Oil prices extended their upward momentum on Friday, driven by production disruptions in the U.S. Gulf of Mexico, where Hurricane Francine forced the evacuation of platforms ahead of its landfall on the Louisiana coast. This rally comes after a rocky start to the week that saw Brent crude briefly dip below $70 per barrel, marking a significant recovery for both Brent and U.S. West Texas Intermediate (WTI) crude.

By 03:22 GMT, Brent crude futures rose by 34 cents (0.5%) to $72.31 per barrel, while U.S. WTI crude futures gained 39 cents (0.6%) to $69.36 a barrel. If these gains hold, both benchmarks will end a series of weekly declines, with Brent on track for a 1.7% weekly increase and WTI set to rise over 2%.

Production Disruptions Boost Prices

The uptick in oil prices is largely attributed to supply constraints caused by Hurricane Francine. As producers conducted damage assessments and safety checks, estimates of the disruption began to emerge.
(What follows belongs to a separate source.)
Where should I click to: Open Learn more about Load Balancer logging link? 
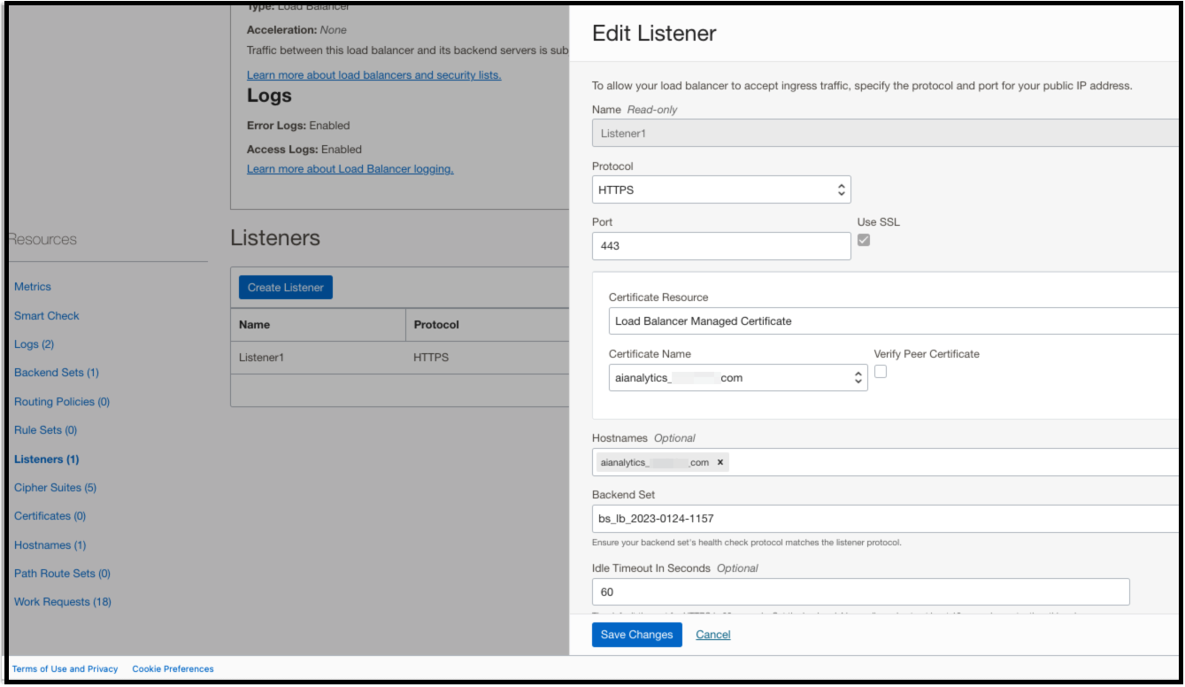point(350,169)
UBS analysts projected a 50,000 barrel-per-day (bpd) drop in September’s output from the region, while FGE analysts estimated a more substantial loss of 60,000 bpd, bringing total production in the Gulf to 1.69 million bpd. Official reports indicated that nearly 42% of the region’s oil production was shut down as of Thursday.

Muted Demand Outlook Poses Risks

Despite the supply disruptions, concerns about demand weighed heavily on the market. Both the Organization of Petroleum Exporting Countries (OPEC) and the International Energy Agency (IEA) revised their demand growth forecasts downward this week. A key factor is China, the world’s largest oil importer, where economic struggles are curbing demand. Data from Chinese customs showed a 3.1% year-on-year decline in crude oil imports from January through August.

The U.S. also faces demand challenges. Gasoline and distillate futures hit multi-year lows this week, signaling weaker-than-expected consumption in the world’s largest petroleum market. U.S. oil and fuel inventories rose last week, reflecting a sharp decline in demand, according to the U.S. Energy Information Administration (EIA).

While production disruptions in the Gulf of Mexico provide short-term support to prices, the underlying demand weakness in both China and the U.S. remains a key concern for the oil market’s long-term outlook.